When SNP genotypes are imputed, genotypes are called with a degree of uncertainty.
Imputed SNP-Trait Association tests for
association between various types of
traits and each individual
SNP taking into account the probabilities for observing each possible genotype.
Two types of analyses can be performed: a general test based on the probabilities of each SNP genotype or a regression testing for a linear trend of SNP
alleles. Adjustments can be made for quantitative
covariates and
random effects or for some trait types,
strata variables.
P-values from these tests, with adjustments applied if requested, are plotted along the marker map.
Please refer to the MIXED,
GLIMMIX,
LOGISTIC, and
PHREG procedures in the SAS/STAT User's Guide for more information.
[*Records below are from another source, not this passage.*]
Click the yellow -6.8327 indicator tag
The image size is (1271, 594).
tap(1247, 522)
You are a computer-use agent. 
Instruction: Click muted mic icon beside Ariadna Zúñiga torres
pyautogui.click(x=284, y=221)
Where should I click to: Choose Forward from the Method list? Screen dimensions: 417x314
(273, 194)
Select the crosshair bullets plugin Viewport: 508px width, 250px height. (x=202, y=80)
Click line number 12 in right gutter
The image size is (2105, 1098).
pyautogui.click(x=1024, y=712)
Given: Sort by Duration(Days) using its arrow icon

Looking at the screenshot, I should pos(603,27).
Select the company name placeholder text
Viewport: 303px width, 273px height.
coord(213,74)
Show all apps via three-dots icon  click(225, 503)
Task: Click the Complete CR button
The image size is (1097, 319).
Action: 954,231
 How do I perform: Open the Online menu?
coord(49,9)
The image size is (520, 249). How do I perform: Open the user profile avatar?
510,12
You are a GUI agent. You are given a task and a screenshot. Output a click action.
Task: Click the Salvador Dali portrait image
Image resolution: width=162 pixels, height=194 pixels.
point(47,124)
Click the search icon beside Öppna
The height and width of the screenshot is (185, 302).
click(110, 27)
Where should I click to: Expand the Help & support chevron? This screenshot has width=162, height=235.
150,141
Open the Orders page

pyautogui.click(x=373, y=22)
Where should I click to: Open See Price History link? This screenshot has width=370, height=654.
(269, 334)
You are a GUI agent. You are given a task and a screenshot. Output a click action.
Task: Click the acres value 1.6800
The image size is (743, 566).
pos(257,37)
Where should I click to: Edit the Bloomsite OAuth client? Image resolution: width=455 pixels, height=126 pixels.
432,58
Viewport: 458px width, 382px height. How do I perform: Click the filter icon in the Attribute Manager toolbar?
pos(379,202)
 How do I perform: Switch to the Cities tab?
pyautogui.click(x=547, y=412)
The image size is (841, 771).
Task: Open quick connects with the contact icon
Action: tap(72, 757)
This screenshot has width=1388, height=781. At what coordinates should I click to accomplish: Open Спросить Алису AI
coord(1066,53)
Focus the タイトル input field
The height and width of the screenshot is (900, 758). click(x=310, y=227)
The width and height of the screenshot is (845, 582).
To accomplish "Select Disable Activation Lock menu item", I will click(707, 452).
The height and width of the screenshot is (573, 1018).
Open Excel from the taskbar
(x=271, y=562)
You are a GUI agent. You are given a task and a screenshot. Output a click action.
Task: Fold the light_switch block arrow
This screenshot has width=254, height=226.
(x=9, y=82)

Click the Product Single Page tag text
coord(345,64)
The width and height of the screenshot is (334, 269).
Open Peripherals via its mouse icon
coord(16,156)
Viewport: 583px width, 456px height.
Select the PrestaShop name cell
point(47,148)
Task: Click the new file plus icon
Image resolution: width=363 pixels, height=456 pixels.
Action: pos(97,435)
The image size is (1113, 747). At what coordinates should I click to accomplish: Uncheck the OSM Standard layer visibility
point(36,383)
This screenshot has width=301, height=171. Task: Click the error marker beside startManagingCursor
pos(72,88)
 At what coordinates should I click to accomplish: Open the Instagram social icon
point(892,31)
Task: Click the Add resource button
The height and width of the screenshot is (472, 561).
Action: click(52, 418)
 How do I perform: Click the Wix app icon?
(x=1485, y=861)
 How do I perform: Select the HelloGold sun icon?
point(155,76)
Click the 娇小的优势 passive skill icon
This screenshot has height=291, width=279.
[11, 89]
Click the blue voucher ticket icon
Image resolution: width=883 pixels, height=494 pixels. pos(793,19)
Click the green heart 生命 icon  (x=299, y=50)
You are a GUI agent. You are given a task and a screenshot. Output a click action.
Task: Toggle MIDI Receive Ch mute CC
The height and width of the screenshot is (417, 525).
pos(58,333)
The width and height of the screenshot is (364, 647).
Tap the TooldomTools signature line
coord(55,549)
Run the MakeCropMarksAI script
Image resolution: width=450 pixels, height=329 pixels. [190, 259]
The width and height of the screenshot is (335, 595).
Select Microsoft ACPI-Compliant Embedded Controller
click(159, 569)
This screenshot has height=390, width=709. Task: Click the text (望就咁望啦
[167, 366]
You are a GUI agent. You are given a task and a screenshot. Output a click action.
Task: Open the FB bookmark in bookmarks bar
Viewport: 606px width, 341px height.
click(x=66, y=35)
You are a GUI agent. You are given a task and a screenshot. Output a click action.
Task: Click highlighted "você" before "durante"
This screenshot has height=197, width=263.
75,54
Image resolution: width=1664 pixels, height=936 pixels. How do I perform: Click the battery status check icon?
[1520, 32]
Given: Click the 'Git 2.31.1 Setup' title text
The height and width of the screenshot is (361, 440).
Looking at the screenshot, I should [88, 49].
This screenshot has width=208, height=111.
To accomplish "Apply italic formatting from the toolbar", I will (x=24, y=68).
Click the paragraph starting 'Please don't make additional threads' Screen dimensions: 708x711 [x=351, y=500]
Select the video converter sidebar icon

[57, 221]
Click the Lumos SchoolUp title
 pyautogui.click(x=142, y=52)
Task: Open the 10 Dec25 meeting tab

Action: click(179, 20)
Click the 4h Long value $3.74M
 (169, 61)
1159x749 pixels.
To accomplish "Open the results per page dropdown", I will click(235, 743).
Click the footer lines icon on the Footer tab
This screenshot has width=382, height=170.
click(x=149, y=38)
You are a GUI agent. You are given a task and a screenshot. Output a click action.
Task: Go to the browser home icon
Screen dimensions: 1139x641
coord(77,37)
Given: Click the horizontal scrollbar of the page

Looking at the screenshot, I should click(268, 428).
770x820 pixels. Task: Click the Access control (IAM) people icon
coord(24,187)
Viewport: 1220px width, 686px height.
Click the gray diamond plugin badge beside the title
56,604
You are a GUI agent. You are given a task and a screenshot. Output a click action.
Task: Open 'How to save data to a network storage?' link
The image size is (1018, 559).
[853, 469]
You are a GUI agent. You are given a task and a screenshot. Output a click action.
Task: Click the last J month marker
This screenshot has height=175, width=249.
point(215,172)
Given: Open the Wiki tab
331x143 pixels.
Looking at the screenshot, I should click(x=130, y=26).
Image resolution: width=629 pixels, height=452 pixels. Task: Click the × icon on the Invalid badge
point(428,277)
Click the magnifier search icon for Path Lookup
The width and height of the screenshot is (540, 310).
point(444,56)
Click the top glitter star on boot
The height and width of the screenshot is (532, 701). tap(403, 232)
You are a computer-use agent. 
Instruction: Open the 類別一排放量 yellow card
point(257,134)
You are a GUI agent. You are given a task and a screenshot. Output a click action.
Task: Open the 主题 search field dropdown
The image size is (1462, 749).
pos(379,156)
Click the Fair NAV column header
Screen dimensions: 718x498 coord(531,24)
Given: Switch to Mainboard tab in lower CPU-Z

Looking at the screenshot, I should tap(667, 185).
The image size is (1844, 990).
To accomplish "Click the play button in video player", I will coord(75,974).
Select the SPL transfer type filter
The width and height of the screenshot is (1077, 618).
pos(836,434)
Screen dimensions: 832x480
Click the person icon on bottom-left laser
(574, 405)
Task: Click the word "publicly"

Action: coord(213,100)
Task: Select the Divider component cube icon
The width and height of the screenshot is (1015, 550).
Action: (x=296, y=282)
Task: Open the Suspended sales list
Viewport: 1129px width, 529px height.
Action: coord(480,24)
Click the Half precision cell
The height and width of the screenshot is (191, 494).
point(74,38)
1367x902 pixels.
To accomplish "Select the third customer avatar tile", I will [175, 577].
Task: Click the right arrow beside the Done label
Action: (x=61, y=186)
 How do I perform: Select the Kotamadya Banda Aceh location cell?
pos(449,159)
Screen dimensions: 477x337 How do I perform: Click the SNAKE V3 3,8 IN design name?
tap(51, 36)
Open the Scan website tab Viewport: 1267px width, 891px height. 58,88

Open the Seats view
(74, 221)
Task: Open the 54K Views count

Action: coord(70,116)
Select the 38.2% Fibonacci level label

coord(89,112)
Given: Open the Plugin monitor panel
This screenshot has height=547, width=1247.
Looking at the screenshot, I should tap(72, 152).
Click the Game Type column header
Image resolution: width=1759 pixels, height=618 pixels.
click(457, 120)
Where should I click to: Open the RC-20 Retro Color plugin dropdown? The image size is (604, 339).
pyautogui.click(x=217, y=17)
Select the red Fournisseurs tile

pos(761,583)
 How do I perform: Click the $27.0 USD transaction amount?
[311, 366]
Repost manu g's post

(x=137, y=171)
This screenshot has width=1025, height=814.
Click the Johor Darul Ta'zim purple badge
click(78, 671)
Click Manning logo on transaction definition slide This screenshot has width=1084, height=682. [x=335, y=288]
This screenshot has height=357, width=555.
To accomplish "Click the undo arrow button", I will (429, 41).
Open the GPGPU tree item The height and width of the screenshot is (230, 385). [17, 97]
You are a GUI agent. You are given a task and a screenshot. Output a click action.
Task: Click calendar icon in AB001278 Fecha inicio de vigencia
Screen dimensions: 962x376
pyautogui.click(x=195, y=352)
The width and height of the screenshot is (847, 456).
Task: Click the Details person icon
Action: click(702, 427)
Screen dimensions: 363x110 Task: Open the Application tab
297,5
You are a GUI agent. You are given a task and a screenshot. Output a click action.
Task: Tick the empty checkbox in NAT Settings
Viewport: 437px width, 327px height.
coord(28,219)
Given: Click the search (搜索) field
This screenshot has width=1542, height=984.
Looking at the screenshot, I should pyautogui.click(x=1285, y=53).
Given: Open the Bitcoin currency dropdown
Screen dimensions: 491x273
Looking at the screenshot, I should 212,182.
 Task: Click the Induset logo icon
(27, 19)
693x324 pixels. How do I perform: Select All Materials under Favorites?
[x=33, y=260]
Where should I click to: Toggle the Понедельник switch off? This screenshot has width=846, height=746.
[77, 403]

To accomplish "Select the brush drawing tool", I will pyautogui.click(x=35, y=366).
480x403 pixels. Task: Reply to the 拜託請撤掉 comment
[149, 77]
One Input Data Set, containing all of the marker data and genotypic probabilities, is required for this process. The
Imputed SNP-Trait Association process differs from other Genetic Association processes in that the input data set used in this process must be in the stacked format, where there is a row for each SNP/individual combination, as created for example by the
Imputed SNP input engines. The data set should be sorted by SNP.
The sample_igp.sas7bdat data set, shown below, was generated using the
Imputed SNP (Wide Format) input engine, as described (
Imputed SNP (Wide Format) Input Engine).
A second optional data set is the Annotation Data Set. This data set contains information, such as gene identity or chromosomal location, for each of the markers. This data set is a tall data set; each row corresponds to a different marker.